Sebagai cabang, Pesantren Hidayatuilah Lampung Selatan secara resmi mendirikan SMP Integran Lukman Al Hakim pada 10 Januari2014. Diawali oleh diskusi-diskusi yang dilakukan oleh beberapa dai yang bertahan dan berjuang di lampung selatan diantaranya Ust Syaharuddin Yusuf, S.Pd.I Ust. Nur Kholis, S.Pd, Ust Sarjio, S.Pd, Ust Roli Sandi, Ust Supriadi, Ust Tentrem, Ust Fastabiudin, Harizon dan Ummi Romdiah.
Sekolah Integral
Sesungguhnya dewasa ini di tengah-tengah masyarakat sedang berlangsung berbagai krisis multidimensional dalam segala aspek kehidupan.

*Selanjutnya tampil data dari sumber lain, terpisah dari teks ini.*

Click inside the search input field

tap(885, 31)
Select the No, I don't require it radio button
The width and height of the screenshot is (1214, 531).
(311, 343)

Kemiskinan, kebodohan, kedzaliman, penindasan, ketidakadilan di segala bidang, kemerosotan moral, peningkatan tindak kriminal dan berbagai bentuk penyakit sosial telah menjadi bagian tak terpisahkan dari kehidupan masyarakat.

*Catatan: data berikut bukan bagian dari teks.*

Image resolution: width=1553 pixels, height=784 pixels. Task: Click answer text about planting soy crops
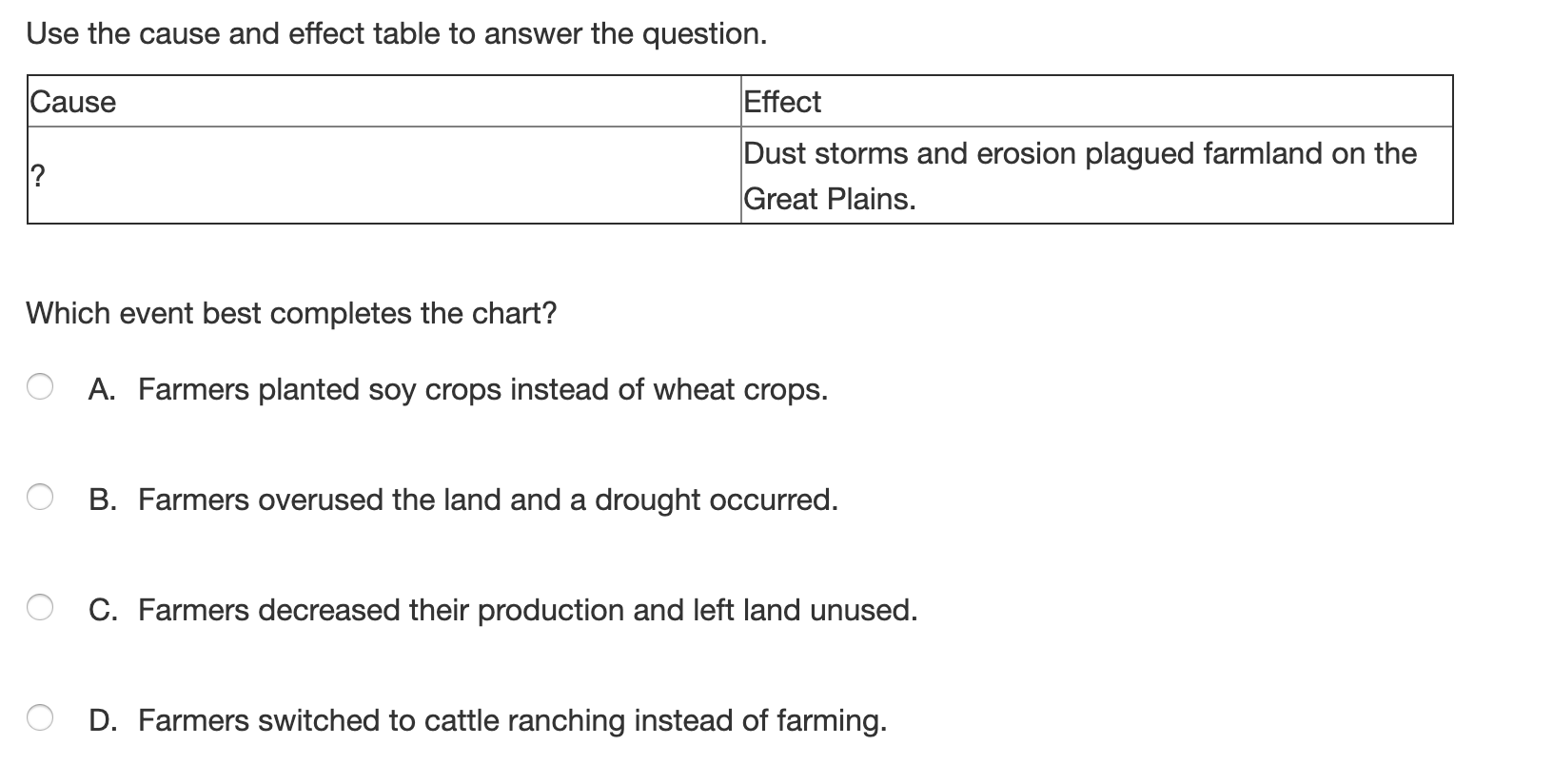[x=483, y=390]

Akibat krisis ekonomi yang berkepanjangan, puluhan juta orang terpaksa hidup dalam kemiskinan dan belasan juta orang kehilangan pekerjaan. Sementara, sekitar 4,5 juta anak harus putus sekolah. Hidup semakin tidak mudah dijalani, sekalipun untuk sekadar mencari sesuap nasi. Beban kehidupan bertambah berat seiring dengan kenaikan harga-harga akibat krisis ekonomi yang berkepanjangan. Bagi mereka yang lemah iman, berbagai kesulitan yang dihadapi itu dengan mudah mendorongnya untuk melakukan tindak kejahatan. Berbagai bentuk kriminalitas mulai dari pencopetan, perampokan maupun pencurian dengan pemberatan serta pembunuhan dan perbuatan tindak asusila, budaya permisif, pornografi dengan dalih kebutuhan ekonomi terasa semakin meningkat tajam. Di sisi lain, sekalipun pemerintahan baru telah terbentuk, tapi kestabilan politik belum juga kunjung terujud. Bahkan gejolak politik di beberapa daerah malah terasa lebih meningkat. Mengapa semua ini terjadi?

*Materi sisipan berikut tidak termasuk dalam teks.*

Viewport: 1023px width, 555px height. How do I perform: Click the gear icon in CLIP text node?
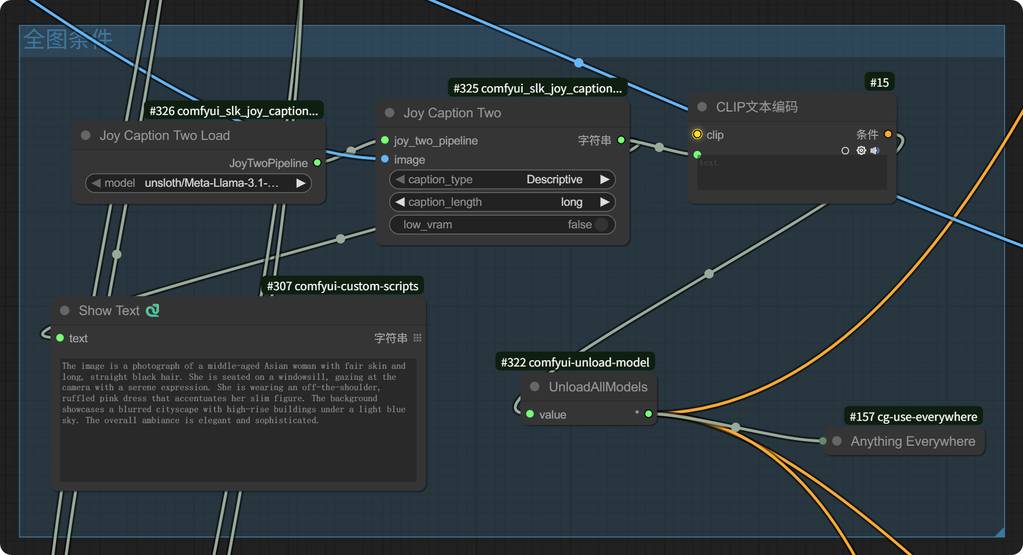point(861,151)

Akar permasalahan mendasar dari berbagai krisis yang tengah kita hadapi adalah tegaknya sistem kehidupan sekuler. Tatanan ekonomi yang kapitalistik, perilaku politik yang oportunistik, budaya hedonistik, kehidupan sosial yang egoistik dan individualistik, sikap beragama yang sinkretistik dan paradigma pendidikan yang materialistik serta sisi kehidupan sekuler lainnya sebagaimana yang telah dipaparkan sebelumnya sebenarnya hanyalah buah atau merupakan problema-problema cabang yang muncul dari diterapkannya sistem kehidupan sekuleristik tadi.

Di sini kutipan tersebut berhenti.